NetBSD Problem Report #44473

From Wolfgang.Stukenbrock@nagler-company.com  Thu Jan 27 12:55:57 2011
Return-Path: <Wolfgang.Stukenbrock@nagler-company.com>
Received: from mail.netbsd.org (mail.netbsd.org [204.152.190.11])
	by www.NetBSD.org (Postfix) with ESMTP id 500B163B873
	for <gnats-bugs@gnats.NetBSD.org>; Thu, 27 Jan 2011 12:55:57 +0000 (UTC)
Message-Id: <20110127125548.720B81E80CE@test-s0.nagler-company.com>
Date: Thu, 27 Jan 2011 13:55:48 +0100 (CET)
From: Wolfgang.Stukenbrock@nagler-company.com
Reply-To: Wolfgang.Stukenbrock@nagler-company.com
To: gnats-bugs@gnats.NetBSD.org
Subject: (FAST-)IPSEC processing comsumes too much CPU in interrupt processing
X-Send-Pr-Version: 3.95

>Number:         44473
>Category:       kern
>Synopsis:       (FAST-)IPSEC processing comsumes too much CPU in interrupt processing
>Confidential:   no
>Severity:       non-critical
>Priority:       medium
>Responsible:    kern-bug-people
>State:          open
>Class:          change-request
>Submitter-Id:   net
>Arrival-Date:   Thu Jan 27 13:00:00 +0000 2011
>Last-Modified:  Thu Jan 27 16:00:03 +0000 2011
>Originator:     Dr. Wolfgang Stukenbrock
>Release:        NetBSD 5.1
>Organization:
Dr. Nagler & Company GmbH
>Environment:


System: NetBSD test-s0 4.0 NetBSD 4.0 (NSW-WS) #0: Tue Aug 17 17:28:09 CEST 2010 wgstuken@test-s0:/usr/src/sys/arch/amd64/compile/NSW-WS amd64
Architecture: x86_64
Machine: amd64
>Description:
	The IPSEC and FAST_IPSEC processing is done while processing the packet itself.
	After processing, the packet is placed in a queue in order to avoid stack problems and reinjected
	from there by a kernel-thread (cryptoret).
	This consumes a large amount of cpu-power during interrupt processing and that leads to bad response times
	to other IO-devices (or next packets on the network).
	I've meashured "only" a throughput of something about 6 MB/sec on a Xeon L3406.
	(In NetBSD 4.0 a Xeon E3110 has processed up to 12 MB/sec ...)
	The reason for this seems to be the KERNEL_LOCK and/or softnet_lock mutex that are hold during
	processing of the device interrupts and the network code.

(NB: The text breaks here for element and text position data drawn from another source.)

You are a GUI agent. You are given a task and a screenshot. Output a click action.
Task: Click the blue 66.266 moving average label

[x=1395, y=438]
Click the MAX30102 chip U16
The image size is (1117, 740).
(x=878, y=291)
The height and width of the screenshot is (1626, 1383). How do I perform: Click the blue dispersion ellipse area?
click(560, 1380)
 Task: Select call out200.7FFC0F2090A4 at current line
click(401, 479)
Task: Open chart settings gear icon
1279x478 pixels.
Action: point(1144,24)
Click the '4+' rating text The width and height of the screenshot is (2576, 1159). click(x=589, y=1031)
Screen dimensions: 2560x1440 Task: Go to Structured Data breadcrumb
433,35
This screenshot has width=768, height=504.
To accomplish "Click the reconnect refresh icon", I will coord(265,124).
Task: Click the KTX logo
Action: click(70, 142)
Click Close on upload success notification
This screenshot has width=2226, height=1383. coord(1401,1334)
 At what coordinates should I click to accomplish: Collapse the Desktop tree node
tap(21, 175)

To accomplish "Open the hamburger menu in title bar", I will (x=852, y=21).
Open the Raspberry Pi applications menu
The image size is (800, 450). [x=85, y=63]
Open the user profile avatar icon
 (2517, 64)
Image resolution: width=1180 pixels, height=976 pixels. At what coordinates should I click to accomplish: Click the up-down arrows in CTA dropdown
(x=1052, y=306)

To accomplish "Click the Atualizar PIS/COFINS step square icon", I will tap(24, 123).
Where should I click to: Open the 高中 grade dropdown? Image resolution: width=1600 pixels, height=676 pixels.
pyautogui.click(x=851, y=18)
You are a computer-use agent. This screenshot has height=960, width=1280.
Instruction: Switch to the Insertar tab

	We run some systems as Firewalls that connects different locations via ESP/IPCOMP-tunnels to provide
	a transparent network for the locations. For this application 6 MB/sec is too slow ...

	While forwarding packets "top" shows something about 90% interrupt activity on CPU 0.

	In order to separate the interrupt processing from the crypto-stuff, I've create a new queue in cryptosoft.c
	and bypass the previous queue at end of processing. I also allow a dynamic number of kernel threads to 
	process requests in parallel tunable via sysctl at runtime.
	With this change, "top" now says something about 10% interrupt on CPU 0 and a large number in % for system
	from the new threads. I've reached 12 MB/sec throughput again - but I think it may be larger, the other side (the E3110 system)
	was not able to process more ...

	The patch below does not turn on this new kind of processing by default. If 0 threads are selected, the processing is
	done in the old style during interrupt processing.
	Netherless always one new thread is present all the time in order to simplyfy the implementation.
	The number of threads is adjusted dynamicaly to the requested value that may be changed via sysctl at any time.
	For now there is no uppler limit check for the number of threads - perhaps it would make sence to add one.
	I've selected the name "kern.swcr_num_thr" for the parameter - feel free to choose another one ...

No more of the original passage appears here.